The Galaxy permitted Vancouver barely a sniff at their box and just two legitimate chances en route to a 2-1 victory on Saturday, and it's not the first time they've done so. LA have dominated nearly every foe since that 5-0 debacle at New England on June 2, and, if not for late mistakes at San Jose and Portland, would be riding a seven-game unbeaten streak with wins in five of their last six encounters.
The Whitecaps managed just four shots (to LA's 22) on Saturday and two on frame, the 11th time in 21 league games this season that the Galaxy have conceded three or fewer shots on goal.
“We're somehow defending really, really well and giving up a lot of goals, which is strange,” left back Todd Dunivant noted after LA (10-8-3) vaulted to third in the Western Conference standings, just four points behind Supporters' Shield leaders Real Salt Lake. “Obviously, that's concerning, but it's also good in that our foundation's really good. Our defensive work's really good. We're limiting chances big-time.”

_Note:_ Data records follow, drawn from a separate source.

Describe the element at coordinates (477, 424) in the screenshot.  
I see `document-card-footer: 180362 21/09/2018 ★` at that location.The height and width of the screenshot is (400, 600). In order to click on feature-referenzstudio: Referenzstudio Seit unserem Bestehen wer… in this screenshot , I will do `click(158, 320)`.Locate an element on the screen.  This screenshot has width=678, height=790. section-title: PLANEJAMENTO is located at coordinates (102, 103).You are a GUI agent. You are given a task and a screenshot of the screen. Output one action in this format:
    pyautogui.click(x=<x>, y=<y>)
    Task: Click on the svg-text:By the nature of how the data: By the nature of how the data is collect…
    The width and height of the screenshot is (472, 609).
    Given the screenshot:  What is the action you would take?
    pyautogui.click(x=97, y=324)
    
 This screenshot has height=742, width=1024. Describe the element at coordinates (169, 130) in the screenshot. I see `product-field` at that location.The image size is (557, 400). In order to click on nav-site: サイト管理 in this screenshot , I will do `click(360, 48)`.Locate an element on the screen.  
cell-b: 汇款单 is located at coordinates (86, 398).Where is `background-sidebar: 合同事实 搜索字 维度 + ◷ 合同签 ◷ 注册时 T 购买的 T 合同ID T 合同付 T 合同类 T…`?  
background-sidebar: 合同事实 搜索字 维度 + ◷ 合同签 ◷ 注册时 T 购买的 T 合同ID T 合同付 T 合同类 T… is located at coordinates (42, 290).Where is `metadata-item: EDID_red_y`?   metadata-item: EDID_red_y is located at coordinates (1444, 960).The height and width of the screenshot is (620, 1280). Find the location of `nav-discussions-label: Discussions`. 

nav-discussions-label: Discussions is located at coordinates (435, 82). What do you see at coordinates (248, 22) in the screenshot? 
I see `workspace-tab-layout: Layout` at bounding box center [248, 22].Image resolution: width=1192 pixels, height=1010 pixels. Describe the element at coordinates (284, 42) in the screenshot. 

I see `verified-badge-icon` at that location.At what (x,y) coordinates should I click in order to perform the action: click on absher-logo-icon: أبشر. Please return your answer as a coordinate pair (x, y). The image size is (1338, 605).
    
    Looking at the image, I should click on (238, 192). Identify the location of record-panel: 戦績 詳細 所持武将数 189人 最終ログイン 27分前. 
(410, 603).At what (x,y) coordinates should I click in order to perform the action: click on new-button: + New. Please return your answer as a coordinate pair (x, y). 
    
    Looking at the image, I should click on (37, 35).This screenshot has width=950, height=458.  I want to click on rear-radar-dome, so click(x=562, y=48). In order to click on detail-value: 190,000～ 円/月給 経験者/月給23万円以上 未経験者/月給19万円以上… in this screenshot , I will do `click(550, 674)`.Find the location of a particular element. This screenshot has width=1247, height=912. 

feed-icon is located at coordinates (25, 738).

The Galaxy have outshot 15 of 21 opponents – they've taken more than 20 shots in their last three victories – and hit double-digits in all but four games. Only eight opponents have had at least 10 shots, and just one (San Jose) in the last seven matches.
“This whole season, I think we've been pretty solid on defense, it's just those late goals that you could say we've done poor on,” backline leader Omar Gonzalez said. “Those aside, throughout the game we play really well.
"[Against Vancouver] from top to bottom everyone played good defense, and from that good defense chances were created, we won the ball back, and then transitioned to offense right away. And we really put a lot of pressure on Vancouver.”
The Galaxy's inability to turn such pressure, and their impressive statistics, into more goals has hindered them as much as the end-of-game calamities, enabling otherwise beaten foes to be in position for some late heroics.
Vancouver were in such a spot Saturday. The Galaxy managed stoppage time better than they had in the last-minute losses vs. the Quakes and Timbers, taking the ball to the corner and making sure they kept numbers behind the ball, but the Whitecaps won a 93rd-minute free kick, which led to a corner kick and a few moments of real concern.
Six-foot-4 forward Tommy Heinemann, a stoppage-time substitute, was virtually free in the box on the corner, but the delivery was poor, and the Galaxy slipped away from trouble.
“They had an extra guy in there, Heinemann, and so we just didn't know who was going to mark him,” Gonzalez said. “[Five-foot-6 midfielder Rafa Garcia] went to him, and the height difference was quite staggering. It ended up where nothing bad happened, so that was good.”
LA deserved a more pronounced result than they got, but that's happened again and again this year.
“I think this has been many games, we are playing this way,” midfielder Marcelo Sarvas said when asked about LA's domination. “Even the games that we lost have been in this way. The difference is always one goal.
"The important thing is the team reacted good from [the previous weekend's loss at Portland] and we created chances. The team is playing good. That is more important.”